I have a birthday card here for Ruth Switzer, who is going to be 102 years old on February 25th. Birthday cards can be like Valentine cards or like love letters – given and received any day of the year. I plan to deliver this birthday card to Ruth on February 25th, and I hope to get signatures and love messages from 102 people who wish her a Happy Birthday. We are so lucky to have the inspiration of Ruth Switzer in our community. She has born before women had the right to vote in this country. We are lucky to have her grace, wisdom, her prayers, and loving presence. We need to thank her for her service to our church and to God’s creation and for being an inspiration for all of us to take good care of ourselves. She is not just going to be 102 years old, for she will be 102 and is still alert, loving, concerned for others, steadfast in her care for others, appreciative and joyful in being a part of the world of seasons, birds, flowers and nature. Ruth is still active in her prayer life and has a solid foundation that her devotion and love and appreciation for this mystery we call God has lived on for 100-plus years.

THE SANCTUARY

by Catherine of Sienna

It could be said that God’s foot is so vast

that this entire earth is but a

field on His

toe.

And all the forests in this world

came from the same root of

just a single hair

of His.

What then is not a sanctuary?

Where then can I not kneel

and pray at a shrine

made holy by His

presence?

Rumi (1207-1273) was one of the greatest poets ever born in Persia, in what is now Afghanistan. He wrote about how we can use everything in our lives to become more devoted to our love of God.

PAY HOMAGE

If God said,

“Rumi, pay homage to everything

that has helped you enter my arms,”

there would not be one experience of my life,

not one thought, not one feeling,

not one act, I would not bow to.

So I invite all of us to be like Ruth Switzer and to use every moment of our lives to pay homage and to bow to be more appreciative of God’s love and creation and our part in it. May we fall in love en masse as a church community, as we see the God within one another.

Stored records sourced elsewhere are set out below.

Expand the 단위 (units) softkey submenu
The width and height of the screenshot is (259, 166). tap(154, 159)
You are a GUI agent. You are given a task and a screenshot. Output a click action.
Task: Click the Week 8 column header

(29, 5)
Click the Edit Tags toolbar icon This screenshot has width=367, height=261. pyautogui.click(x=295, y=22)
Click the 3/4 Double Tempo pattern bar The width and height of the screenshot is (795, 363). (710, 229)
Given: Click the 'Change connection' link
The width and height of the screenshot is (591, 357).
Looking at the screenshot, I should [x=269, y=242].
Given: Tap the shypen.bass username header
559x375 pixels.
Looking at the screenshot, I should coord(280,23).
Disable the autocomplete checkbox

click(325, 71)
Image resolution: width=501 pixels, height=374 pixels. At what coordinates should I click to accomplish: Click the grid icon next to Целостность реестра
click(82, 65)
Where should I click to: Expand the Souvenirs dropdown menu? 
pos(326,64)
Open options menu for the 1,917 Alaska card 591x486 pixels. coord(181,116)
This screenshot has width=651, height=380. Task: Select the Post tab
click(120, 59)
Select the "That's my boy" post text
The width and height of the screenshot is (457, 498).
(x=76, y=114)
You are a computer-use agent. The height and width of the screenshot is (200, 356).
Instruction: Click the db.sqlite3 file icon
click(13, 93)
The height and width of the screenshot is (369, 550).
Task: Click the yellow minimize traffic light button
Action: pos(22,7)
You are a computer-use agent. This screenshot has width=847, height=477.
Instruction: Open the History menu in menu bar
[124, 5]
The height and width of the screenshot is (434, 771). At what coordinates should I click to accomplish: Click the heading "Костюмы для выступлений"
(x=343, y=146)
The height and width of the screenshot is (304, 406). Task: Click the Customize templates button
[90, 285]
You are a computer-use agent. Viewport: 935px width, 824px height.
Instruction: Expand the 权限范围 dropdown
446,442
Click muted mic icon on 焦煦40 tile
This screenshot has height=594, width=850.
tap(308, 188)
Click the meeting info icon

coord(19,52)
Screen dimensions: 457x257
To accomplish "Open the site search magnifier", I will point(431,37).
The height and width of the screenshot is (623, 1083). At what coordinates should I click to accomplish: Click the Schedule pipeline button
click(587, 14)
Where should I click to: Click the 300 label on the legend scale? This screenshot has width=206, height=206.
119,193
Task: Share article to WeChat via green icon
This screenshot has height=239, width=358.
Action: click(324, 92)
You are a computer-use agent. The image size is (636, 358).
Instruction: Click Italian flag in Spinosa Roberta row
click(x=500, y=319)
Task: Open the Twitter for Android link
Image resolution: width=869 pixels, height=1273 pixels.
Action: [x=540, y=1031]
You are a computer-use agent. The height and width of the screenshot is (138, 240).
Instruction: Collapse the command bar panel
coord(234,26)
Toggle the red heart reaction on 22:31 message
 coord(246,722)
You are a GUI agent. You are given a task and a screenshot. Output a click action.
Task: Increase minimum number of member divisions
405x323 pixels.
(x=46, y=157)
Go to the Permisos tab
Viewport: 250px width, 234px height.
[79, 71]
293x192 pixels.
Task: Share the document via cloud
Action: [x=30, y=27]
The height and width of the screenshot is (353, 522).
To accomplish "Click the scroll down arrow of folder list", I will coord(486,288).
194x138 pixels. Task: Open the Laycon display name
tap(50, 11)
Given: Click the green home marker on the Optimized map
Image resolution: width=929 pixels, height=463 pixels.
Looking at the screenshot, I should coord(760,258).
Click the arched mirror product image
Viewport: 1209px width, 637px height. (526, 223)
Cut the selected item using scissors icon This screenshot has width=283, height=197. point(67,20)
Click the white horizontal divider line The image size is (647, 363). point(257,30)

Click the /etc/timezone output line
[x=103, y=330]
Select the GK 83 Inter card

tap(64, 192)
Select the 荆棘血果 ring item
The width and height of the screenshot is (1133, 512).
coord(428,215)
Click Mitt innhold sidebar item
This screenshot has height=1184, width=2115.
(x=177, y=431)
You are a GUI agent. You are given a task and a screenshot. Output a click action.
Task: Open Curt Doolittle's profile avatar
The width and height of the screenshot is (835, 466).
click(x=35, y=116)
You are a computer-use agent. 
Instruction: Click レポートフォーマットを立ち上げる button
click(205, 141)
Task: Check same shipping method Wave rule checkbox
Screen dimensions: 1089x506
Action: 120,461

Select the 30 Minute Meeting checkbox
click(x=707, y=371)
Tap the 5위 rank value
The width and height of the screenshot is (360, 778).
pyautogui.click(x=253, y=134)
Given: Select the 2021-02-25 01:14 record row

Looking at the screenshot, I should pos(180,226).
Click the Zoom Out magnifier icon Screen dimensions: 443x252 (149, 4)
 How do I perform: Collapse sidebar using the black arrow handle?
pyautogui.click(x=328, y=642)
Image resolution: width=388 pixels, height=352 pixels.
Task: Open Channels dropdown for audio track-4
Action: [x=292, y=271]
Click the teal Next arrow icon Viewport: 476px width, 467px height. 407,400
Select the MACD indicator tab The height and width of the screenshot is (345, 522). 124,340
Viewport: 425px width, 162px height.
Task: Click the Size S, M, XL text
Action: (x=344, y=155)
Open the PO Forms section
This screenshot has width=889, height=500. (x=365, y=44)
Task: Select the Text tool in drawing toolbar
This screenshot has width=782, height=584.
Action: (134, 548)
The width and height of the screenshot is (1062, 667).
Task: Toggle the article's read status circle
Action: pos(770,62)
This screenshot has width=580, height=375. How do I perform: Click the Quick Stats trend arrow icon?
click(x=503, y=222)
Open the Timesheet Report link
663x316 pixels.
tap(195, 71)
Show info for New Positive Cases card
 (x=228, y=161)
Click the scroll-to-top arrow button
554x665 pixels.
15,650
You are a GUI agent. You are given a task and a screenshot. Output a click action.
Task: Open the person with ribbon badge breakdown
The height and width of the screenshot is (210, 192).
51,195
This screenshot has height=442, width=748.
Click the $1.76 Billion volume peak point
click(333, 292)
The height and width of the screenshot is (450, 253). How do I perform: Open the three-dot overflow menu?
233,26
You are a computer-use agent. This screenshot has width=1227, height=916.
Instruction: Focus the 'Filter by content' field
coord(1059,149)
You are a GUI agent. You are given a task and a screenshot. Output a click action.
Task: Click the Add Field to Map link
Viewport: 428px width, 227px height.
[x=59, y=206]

Phila love, or brother-sister love, and agape love – Divine love – can be deeper and more satisfying than erotic, romantic love. May we remember in our daily lives to love the Lord our God with all our hearts, souls and minds – to be like the young stag in Song of Solomon:

The voice of my beloved!
Look, he comes,
leaping upon the mountains,
bounding over the hills.
9My beloved is like a gazelle
or a young stag.


‘Arise, my love, my fair one,
and come away;
11for now the winter is past,
the rain is over and gone.
12The flowers appear on the earth;
the time of singing has come …

Let us sing together in this body of God, our church, filled with the phila love of brothers and sisters and sing our closing hymn of our agape love of God.